* _WORK INSTRUCTIONS_
Repeat the whole listing exactly.

* _INPUT RECORDS_
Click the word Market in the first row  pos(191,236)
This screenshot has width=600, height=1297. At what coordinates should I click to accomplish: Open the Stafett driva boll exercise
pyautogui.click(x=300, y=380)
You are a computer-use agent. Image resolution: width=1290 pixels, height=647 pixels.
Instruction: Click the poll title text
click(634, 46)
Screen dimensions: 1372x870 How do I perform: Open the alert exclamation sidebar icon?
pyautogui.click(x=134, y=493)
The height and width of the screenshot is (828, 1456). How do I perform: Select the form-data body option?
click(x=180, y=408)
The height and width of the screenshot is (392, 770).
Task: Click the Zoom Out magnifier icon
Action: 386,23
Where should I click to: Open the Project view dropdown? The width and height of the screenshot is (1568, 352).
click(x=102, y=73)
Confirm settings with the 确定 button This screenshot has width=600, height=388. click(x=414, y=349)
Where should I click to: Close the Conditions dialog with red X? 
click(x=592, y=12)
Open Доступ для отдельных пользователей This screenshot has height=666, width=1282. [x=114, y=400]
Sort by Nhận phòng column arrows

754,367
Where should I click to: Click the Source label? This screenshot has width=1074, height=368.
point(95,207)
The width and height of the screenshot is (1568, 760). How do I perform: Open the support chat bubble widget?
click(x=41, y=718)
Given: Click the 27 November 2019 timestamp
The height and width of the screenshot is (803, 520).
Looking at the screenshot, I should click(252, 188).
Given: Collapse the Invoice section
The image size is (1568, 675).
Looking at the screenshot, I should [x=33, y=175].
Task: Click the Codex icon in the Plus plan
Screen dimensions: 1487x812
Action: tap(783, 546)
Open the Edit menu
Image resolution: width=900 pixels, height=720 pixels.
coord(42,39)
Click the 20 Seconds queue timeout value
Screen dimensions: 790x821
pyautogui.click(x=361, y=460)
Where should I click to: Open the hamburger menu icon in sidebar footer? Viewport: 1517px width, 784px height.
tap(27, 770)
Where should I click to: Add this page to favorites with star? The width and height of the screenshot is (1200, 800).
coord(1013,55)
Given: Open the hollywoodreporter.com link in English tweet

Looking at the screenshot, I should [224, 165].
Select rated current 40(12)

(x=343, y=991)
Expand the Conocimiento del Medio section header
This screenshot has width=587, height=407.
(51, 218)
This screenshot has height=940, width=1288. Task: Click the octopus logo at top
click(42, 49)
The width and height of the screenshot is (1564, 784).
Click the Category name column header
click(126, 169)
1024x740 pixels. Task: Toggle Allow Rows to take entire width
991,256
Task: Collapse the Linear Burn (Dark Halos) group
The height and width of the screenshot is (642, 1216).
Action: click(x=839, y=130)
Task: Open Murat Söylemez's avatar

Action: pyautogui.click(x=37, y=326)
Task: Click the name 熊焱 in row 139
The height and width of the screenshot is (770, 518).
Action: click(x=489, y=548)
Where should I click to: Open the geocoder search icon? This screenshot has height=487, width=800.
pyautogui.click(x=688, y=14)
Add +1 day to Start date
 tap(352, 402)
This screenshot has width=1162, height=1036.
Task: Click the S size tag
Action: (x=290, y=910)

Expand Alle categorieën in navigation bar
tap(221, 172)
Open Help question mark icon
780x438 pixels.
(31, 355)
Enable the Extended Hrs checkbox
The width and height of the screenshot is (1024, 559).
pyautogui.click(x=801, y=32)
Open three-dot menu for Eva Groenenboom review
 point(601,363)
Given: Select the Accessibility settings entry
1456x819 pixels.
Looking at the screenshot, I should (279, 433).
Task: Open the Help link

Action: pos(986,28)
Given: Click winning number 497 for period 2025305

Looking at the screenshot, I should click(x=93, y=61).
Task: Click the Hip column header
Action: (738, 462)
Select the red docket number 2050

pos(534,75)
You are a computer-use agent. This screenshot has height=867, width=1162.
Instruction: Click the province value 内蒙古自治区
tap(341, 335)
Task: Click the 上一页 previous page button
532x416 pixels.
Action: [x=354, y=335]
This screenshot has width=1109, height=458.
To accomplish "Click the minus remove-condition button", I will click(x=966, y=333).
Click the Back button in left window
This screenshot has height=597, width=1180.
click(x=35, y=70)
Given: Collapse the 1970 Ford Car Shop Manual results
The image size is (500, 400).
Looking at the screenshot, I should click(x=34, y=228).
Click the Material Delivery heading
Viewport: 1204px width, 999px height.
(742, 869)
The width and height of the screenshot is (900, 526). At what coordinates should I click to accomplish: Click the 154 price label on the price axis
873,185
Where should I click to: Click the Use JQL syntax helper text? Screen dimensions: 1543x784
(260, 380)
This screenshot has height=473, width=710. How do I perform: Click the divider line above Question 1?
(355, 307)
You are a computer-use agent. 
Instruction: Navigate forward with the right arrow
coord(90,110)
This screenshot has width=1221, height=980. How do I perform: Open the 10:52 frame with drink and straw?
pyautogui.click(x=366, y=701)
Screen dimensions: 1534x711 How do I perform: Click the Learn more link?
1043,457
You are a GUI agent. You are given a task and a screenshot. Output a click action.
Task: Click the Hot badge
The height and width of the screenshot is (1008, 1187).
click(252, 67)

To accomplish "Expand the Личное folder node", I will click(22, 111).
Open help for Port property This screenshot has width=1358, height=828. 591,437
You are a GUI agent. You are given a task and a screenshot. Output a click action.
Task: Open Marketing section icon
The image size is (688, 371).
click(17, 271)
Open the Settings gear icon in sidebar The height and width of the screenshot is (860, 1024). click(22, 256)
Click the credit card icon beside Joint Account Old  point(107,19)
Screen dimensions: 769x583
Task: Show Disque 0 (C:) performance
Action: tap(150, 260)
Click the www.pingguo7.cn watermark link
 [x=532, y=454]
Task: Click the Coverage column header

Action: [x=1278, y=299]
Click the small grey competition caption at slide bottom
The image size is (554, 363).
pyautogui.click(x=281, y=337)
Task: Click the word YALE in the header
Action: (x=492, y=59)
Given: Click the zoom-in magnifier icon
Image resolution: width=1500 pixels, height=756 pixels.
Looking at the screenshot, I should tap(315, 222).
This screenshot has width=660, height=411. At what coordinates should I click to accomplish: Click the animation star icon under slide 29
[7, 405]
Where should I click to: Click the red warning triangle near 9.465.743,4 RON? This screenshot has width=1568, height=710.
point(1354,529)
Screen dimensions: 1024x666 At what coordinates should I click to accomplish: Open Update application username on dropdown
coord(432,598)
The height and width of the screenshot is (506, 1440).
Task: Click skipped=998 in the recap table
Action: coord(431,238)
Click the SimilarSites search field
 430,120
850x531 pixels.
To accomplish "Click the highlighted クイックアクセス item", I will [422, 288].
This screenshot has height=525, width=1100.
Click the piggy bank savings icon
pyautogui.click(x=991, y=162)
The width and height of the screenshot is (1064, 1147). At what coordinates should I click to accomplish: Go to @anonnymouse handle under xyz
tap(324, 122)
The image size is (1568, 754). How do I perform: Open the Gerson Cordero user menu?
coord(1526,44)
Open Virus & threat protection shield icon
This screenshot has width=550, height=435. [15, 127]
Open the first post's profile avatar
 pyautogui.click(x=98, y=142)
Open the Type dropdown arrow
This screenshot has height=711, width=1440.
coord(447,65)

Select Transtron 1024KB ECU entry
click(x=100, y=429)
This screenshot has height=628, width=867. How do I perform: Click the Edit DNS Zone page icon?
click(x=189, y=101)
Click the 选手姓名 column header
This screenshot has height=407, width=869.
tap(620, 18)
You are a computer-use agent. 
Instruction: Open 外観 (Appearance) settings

* _EXERCISE ANSWER_
Click the word Market in the first row  pos(191,236)
This screenshot has width=600, height=1297. At what coordinates should I click to accomplish: Open the Stafett driva boll exercise
pyautogui.click(x=300, y=380)
You are a computer-use agent. Image resolution: width=1290 pixels, height=647 pixels.
Instruction: Click the poll title text
click(634, 46)
Screen dimensions: 1372x870 How do I perform: Open the alert exclamation sidebar icon?
pyautogui.click(x=134, y=493)
The height and width of the screenshot is (828, 1456). How do I perform: Select the form-data body option?
click(x=180, y=408)
The height and width of the screenshot is (392, 770).
Task: Click the Zoom Out magnifier icon
Action: 386,23
Where should I click to: Open the Project view dropdown? The width and height of the screenshot is (1568, 352).
click(x=102, y=73)
Confirm settings with the 确定 button This screenshot has width=600, height=388. click(x=414, y=349)
Where should I click to: Close the Conditions dialog with red X? 
click(x=592, y=12)
Open Доступ для отдельных пользователей This screenshot has height=666, width=1282. [x=114, y=400]
Sort by Nhận phòng column arrows

754,367
Where should I click to: Click the Source label? This screenshot has width=1074, height=368.
point(95,207)
The width and height of the screenshot is (1568, 760). How do I perform: Open the support chat bubble widget?
click(x=41, y=718)
Given: Click the 27 November 2019 timestamp
The height and width of the screenshot is (803, 520).
Looking at the screenshot, I should click(252, 188).
Given: Collapse the Invoice section
The image size is (1568, 675).
Looking at the screenshot, I should [x=33, y=175].
Task: Click the Codex icon in the Plus plan
Screen dimensions: 1487x812
Action: tap(783, 546)
Open the Edit menu
Image resolution: width=900 pixels, height=720 pixels.
coord(42,39)
Click the 20 Seconds queue timeout value
Screen dimensions: 790x821
pyautogui.click(x=361, y=460)
Where should I click to: Open the hamburger menu icon in sidebar footer? Viewport: 1517px width, 784px height.
tap(27, 770)
Where should I click to: Add this page to favorites with star? The width and height of the screenshot is (1200, 800).
coord(1013,55)
Given: Open the hollywoodreporter.com link in English tweet

Looking at the screenshot, I should [224, 165].
Select rated current 40(12)

(x=343, y=991)
Expand the Conocimiento del Medio section header
This screenshot has width=587, height=407.
(51, 218)
This screenshot has height=940, width=1288. Task: Click the octopus logo at top
click(42, 49)
The width and height of the screenshot is (1564, 784).
Click the Category name column header
click(126, 169)
1024x740 pixels. Task: Toggle Allow Rows to take entire width
991,256
Task: Collapse the Linear Burn (Dark Halos) group
The height and width of the screenshot is (642, 1216).
Action: click(x=839, y=130)
Task: Open Murat Söylemez's avatar

Action: pyautogui.click(x=37, y=326)
Task: Click the name 熊焱 in row 139
The height and width of the screenshot is (770, 518).
Action: click(x=489, y=548)
Where should I click to: Open the geocoder search icon? This screenshot has height=487, width=800.
pyautogui.click(x=688, y=14)
Add +1 day to Start date
 tap(352, 402)
This screenshot has width=1162, height=1036.
Task: Click the S size tag
Action: (x=290, y=910)

Expand Alle categorieën in navigation bar
tap(221, 172)
Open Help question mark icon
780x438 pixels.
(31, 355)
Enable the Extended Hrs checkbox
The width and height of the screenshot is (1024, 559).
pyautogui.click(x=801, y=32)
Open three-dot menu for Eva Groenenboom review
 point(601,363)
Given: Select the Accessibility settings entry
1456x819 pixels.
Looking at the screenshot, I should (279, 433).
Task: Open the Help link

Action: pos(986,28)
Given: Click winning number 497 for period 2025305

Looking at the screenshot, I should click(x=93, y=61).
Task: Click the Hip column header
Action: (738, 462)
Select the red docket number 2050

pos(534,75)
You are a computer-use agent. This screenshot has height=867, width=1162.
Instruction: Click the province value 内蒙古自治区
tap(341, 335)
Task: Click the 上一页 previous page button
532x416 pixels.
Action: [x=354, y=335]
This screenshot has width=1109, height=458.
To accomplish "Click the minus remove-condition button", I will click(x=966, y=333).
Click the Back button in left window
This screenshot has height=597, width=1180.
click(x=35, y=70)
Given: Collapse the 1970 Ford Car Shop Manual results
The image size is (500, 400).
Looking at the screenshot, I should click(x=34, y=228).
Click the Material Delivery heading
Viewport: 1204px width, 999px height.
(742, 869)
The width and height of the screenshot is (900, 526). At what coordinates should I click to accomplish: Click the 154 price label on the price axis
873,185
Where should I click to: Click the Use JQL syntax helper text? Screen dimensions: 1543x784
(260, 380)
This screenshot has height=473, width=710. How do I perform: Click the divider line above Question 1?
(355, 307)
You are a computer-use agent. 
Instruction: Navigate forward with the right arrow
coord(90,110)
This screenshot has width=1221, height=980. How do I perform: Open the 10:52 frame with drink and straw?
pyautogui.click(x=366, y=701)
Screen dimensions: 1534x711 How do I perform: Click the Learn more link?
1043,457
You are a GUI agent. You are given a task and a screenshot. Output a click action.
Task: Click the Hot badge
The height and width of the screenshot is (1008, 1187).
click(252, 67)

To accomplish "Expand the Личное folder node", I will click(22, 111).
Open help for Port property This screenshot has width=1358, height=828. 591,437
You are a GUI agent. You are given a task and a screenshot. Output a click action.
Task: Open Marketing section icon
The image size is (688, 371).
click(17, 271)
Open the Settings gear icon in sidebar The height and width of the screenshot is (860, 1024). click(22, 256)
Click the credit card icon beside Joint Account Old  point(107,19)
Screen dimensions: 769x583
Task: Show Disque 0 (C:) performance
Action: tap(150, 260)
Click the www.pingguo7.cn watermark link
 [x=532, y=454]
Task: Click the Coverage column header

Action: [x=1278, y=299]
Click the small grey competition caption at slide bottom
The image size is (554, 363).
pyautogui.click(x=281, y=337)
Task: Click the word YALE in the header
Action: (x=492, y=59)
Given: Click the zoom-in magnifier icon
Image resolution: width=1500 pixels, height=756 pixels.
Looking at the screenshot, I should tap(315, 222).
This screenshot has width=660, height=411. At what coordinates should I click to accomplish: Click the animation star icon under slide 29
[7, 405]
Where should I click to: Click the red warning triangle near 9.465.743,4 RON? This screenshot has width=1568, height=710.
point(1354,529)
Screen dimensions: 1024x666 At what coordinates should I click to accomplish: Open Update application username on dropdown
coord(432,598)
The height and width of the screenshot is (506, 1440).
Task: Click skipped=998 in the recap table
Action: coord(431,238)
Click the SimilarSites search field
 430,120
850x531 pixels.
To accomplish "Click the highlighted クイックアクセス item", I will [422, 288].
This screenshot has height=525, width=1100.
Click the piggy bank savings icon
pyautogui.click(x=991, y=162)
The width and height of the screenshot is (1064, 1147). At what coordinates should I click to accomplish: Go to @anonnymouse handle under xyz
tap(324, 122)
The image size is (1568, 754). How do I perform: Open the Gerson Cordero user menu?
coord(1526,44)
Open Virus & threat protection shield icon
This screenshot has width=550, height=435. [15, 127]
Open the first post's profile avatar
 pyautogui.click(x=98, y=142)
Open the Type dropdown arrow
This screenshot has height=711, width=1440.
coord(447,65)

Select Transtron 1024KB ECU entry
click(x=100, y=429)
This screenshot has height=628, width=867. How do I perform: Click the Edit DNS Zone page icon?
click(x=189, y=101)
Click the 选手姓名 column header
This screenshot has height=407, width=869.
tap(620, 18)
You are a computer-use agent. 
Instruction: Open 外観 (Appearance) settings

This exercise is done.